Exercise —
Pick up the Doctor Who review where it stops and keep writing it.

Supplied passage —
I knew that Vicki would be staying with Troilus, but I didn’t know that she wouldn’t get a proper farewell scene with the Doctor. That’s a shame. Vicki was a cut above the stereotypical screamer, and was probably allowed to do a lot more than her predecessor Susan was. Curiously there seemed to me to be far more of a grandfatherly bond between the Doctor and Vicki than there was between him and Susan. Still, for all that she didn’t get a leaving scene with the Doctor, at least he was allowed to express his hope that she will be alright, and how much he is going to miss her. As for Vicki, she has a touching scene with Troilus as she reassures him that they can build a new Troy together. Mind you, am I the only person to detect a note of doubt in the fact that the original (medieval) story of Troilus and Cressida is one of betrayal in love? Bearing in mind the way that this whole story has played around with our expectations, it’s probably deliberate.

Overall, it’s a good example of just how Doctor Who has always been able to appeal to different audiences of different ages and levels of maturity. There’s a lot in this that you probably just wouldn’t notice as a kid – not least Odysseus’ use of the simile  - ‘as nervous as a bacchante before her first orgy’. Even in 4 parter stories I’ve often found that there’s a dip in one of the episodes, but I didn’t really find there was any slack at all. In brief, it’s a remarkably good piece of work that I thoroughly enjoyed.

What Have We Learned?

Hard to tell really
It’s probably best never to meet a hero – in real life he’ll often turn out to be a git.

19: Mission to the Unknown

Before Watching

I hope this one is alright. This one is the only whole story never to feature the Doctor or any of his companions. What it is, then, is a precursor, a teaser if you like, to the epic (in length, anyway) 12 parter The Dalek Master Plan, which is coming up after the next story, The Myth Makers. So if this is rubbish, then it’s only going to put me off that story, and believe me, that’s a hell of a lot of story to be put off of. There is a certain fascination to see what a Doctor Who story can be like without the Doctor in it, and so without further hesitation, let’s find out.

After Watching

I asked what a Doctor Who story is like without the Doctor in it, and now I know. It’s like part of a substandard James Bond film, where it’s set in space, and James Bond himself is a bit pants.

Dataset excerpts —
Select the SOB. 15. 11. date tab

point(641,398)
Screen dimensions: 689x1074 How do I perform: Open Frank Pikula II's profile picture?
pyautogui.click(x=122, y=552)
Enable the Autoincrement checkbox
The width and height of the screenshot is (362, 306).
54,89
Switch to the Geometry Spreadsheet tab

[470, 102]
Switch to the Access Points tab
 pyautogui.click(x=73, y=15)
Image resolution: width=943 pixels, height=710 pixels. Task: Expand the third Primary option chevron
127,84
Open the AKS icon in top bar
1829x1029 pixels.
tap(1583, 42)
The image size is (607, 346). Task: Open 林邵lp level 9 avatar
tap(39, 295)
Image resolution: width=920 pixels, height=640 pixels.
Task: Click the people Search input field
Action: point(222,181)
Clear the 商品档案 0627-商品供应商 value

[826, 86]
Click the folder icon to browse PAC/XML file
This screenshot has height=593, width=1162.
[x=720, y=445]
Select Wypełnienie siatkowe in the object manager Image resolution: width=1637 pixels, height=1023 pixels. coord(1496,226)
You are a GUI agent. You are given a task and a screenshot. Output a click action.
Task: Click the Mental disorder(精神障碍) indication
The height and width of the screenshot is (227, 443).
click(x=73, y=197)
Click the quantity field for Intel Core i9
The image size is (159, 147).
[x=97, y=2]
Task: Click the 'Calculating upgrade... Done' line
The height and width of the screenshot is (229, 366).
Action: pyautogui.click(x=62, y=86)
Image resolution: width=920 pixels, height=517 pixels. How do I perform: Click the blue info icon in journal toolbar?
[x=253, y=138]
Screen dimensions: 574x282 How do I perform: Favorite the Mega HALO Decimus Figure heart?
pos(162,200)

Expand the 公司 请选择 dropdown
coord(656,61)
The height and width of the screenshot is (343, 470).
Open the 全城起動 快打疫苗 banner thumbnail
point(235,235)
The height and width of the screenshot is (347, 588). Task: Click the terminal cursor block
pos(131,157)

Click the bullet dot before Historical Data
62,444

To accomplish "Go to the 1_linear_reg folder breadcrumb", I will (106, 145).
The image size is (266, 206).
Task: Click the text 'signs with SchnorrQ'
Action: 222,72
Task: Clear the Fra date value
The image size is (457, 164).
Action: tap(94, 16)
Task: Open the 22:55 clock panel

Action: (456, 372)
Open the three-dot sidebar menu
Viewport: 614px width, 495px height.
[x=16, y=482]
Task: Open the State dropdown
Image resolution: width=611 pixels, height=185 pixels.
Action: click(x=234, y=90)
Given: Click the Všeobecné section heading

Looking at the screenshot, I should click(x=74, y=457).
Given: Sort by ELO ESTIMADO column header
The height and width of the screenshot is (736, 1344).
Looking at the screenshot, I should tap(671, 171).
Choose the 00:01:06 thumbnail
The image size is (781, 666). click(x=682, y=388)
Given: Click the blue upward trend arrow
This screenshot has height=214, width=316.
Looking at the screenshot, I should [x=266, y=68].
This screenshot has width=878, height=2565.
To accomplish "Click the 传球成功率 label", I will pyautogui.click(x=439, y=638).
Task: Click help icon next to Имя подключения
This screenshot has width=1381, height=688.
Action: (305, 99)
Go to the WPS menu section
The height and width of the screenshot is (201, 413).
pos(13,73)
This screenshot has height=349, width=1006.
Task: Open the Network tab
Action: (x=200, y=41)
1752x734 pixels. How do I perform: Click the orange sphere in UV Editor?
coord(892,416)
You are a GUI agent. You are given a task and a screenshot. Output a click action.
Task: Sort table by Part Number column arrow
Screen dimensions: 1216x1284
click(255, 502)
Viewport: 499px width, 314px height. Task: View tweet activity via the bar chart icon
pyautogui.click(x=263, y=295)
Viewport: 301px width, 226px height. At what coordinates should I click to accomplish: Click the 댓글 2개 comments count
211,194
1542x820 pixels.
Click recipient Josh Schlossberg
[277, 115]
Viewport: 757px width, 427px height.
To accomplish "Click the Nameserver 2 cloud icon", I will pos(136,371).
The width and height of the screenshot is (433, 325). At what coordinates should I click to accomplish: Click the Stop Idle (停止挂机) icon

Written reply —
Mission to the Unknown is at heart a relatively simple tale. Special Agent Marc Cory – Licensed to Kill (no, honestly, he really does say this) is with a crash landed Earth expedition on the Planet Kembel. His mission is to find out exactly what is going on with the Daleks. They have been unseen in the galaxy for over 1000 years since the Dalek Invasion of Earth was defeated, but there have been reports that they are casting their beady eyestalks in this direction again.

Cory hits paydirt. The Daleks have a city on Kembel, and once he enters it The Daleks are discovered forming an alliance with various alien representatives of the outer planets with a view to conquering Earth. It seems as though the Daleks manage to find Cory and kill him before he can alert Earth , but . . .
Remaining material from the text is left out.